Insofern ist es wichtig, dass die dritte Edition das Regelwerk noch leicht entschlackt und ein paar Regelhürden beseitigt hat – so wird bei Kämpfen normalerweise nichts mehr geklaut (etwas was sowieso selten vorkam), die Hindernisregel ist einfacher und es gibt keine zweigeteilten Räume (wie den Tresorraum) mehr. Zumindest der Einstieg ist dadurch deutlich leichter und das Spiel kann flotter gespielt werden. Spätere Betrayal- Legacy – Partien hatten ja das Problem, dass das flockige Würfelwerfen mit gelegentlichen schiefen Partien nicht so recht zum regeltechnischen Überbau passen wollten. Auch jetzt kann es noch Regelfragen geben – das liegt in der Natur der Sache: Es gibt zum Beispiel viele Karten die wiederrum mit Szenarioregeln kollidieren können und gerade diese Regeln sind stark komprimiert, um sie schneller lesen zu können. Das kann für Unklarheiten sorgen, die zwar im Sinne des Spieles gelöst werden können, aber ggf unbefriedigend sind. Wir sind hier aber Meilen von der ersten Edition entfernt, dessen FAQ-Liste so lang ist, wie die A7.
Fast die wichtigste Änderung ist, dass die Spielenden jetzt einen Grund bekommen, vor Ort zu sein: Sind sie etwa paranormale Ermittler oder haben sie einen mysteriösen Brief bekommen?

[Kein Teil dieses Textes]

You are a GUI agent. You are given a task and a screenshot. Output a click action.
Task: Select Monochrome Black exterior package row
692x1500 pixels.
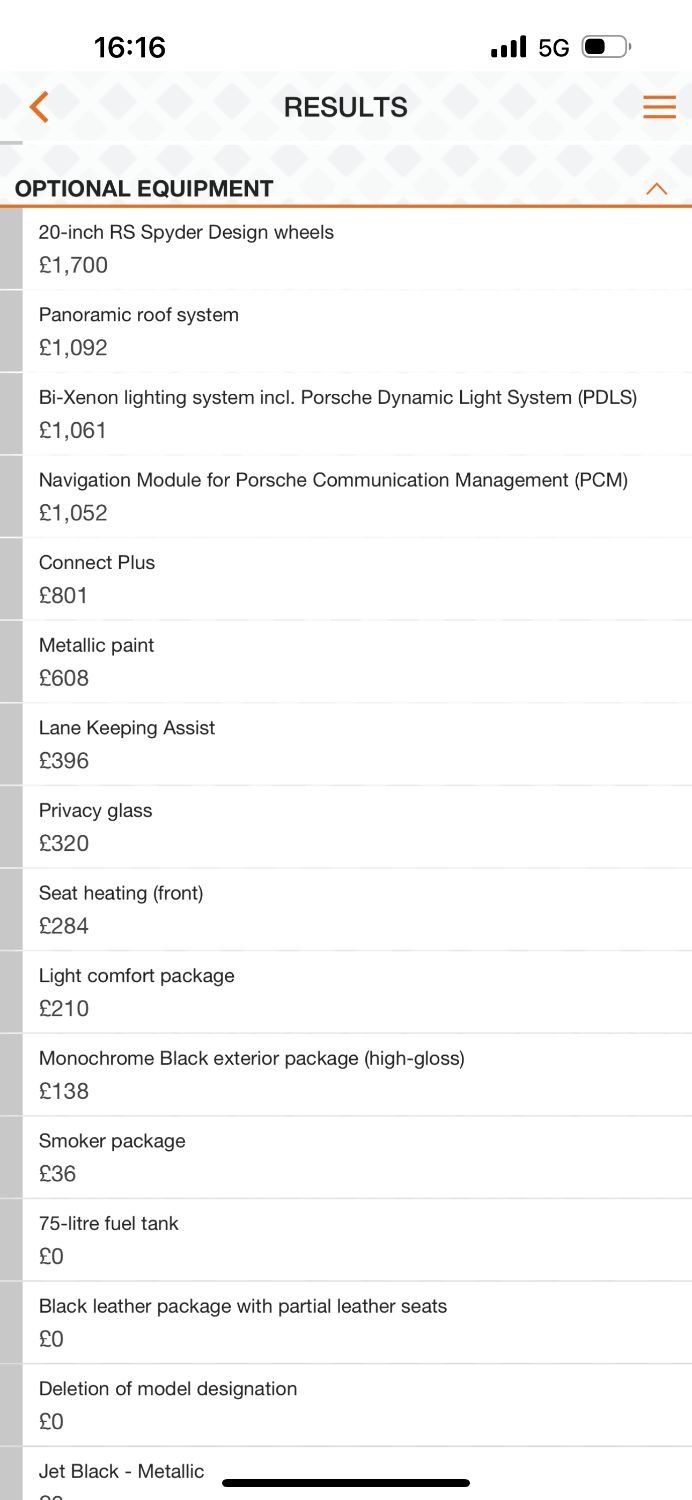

Das ist wenig mehr als ein Prompt, der später auch den den Spuk bestimmt (basierend auf der auslösenden Karte), aber vor allem ausreicht, um gerade Neulingen zu zeigen, um was es geht. Auch bekommen die Charaktere einen kurzen Hintergrund. Für ein Spiel, dass vor allem vom Kopfkino lebt, eine gelungene Hilfe. Alles was deutlich macht, um was es hier eigentlich geht – und damit meine ich das Meta „Genieß die Show!“ – ist hilfreich.
Die dritte Edition ist kein Gamechanger, wie es etwa die Neuauflage von RoboRally war. Stärken und Schwächen bleiben weitestgehend erhalten, es werden aber ein paar Akzente neu und durchaus zum Vorteil gesetzt. Das gilt auch für das Material, dass sich auf dem Niveau der zweiten Edition hält, wobei das wichtigste eh die gelungenen Texte sind. Wer „Betrayal – aber episch!“ erwartet, greift besser zur Legacy – Edition, soweit sprachlich möglich (bislang ist die Legacyvariante nur auf englisch verfügbar). Die dritte Edition ist für den Besuch zwischendurch gedacht und lebt vom Tempo einer einstündigen Folge American Horror Stories. Vorhang auf zur Horrorshow!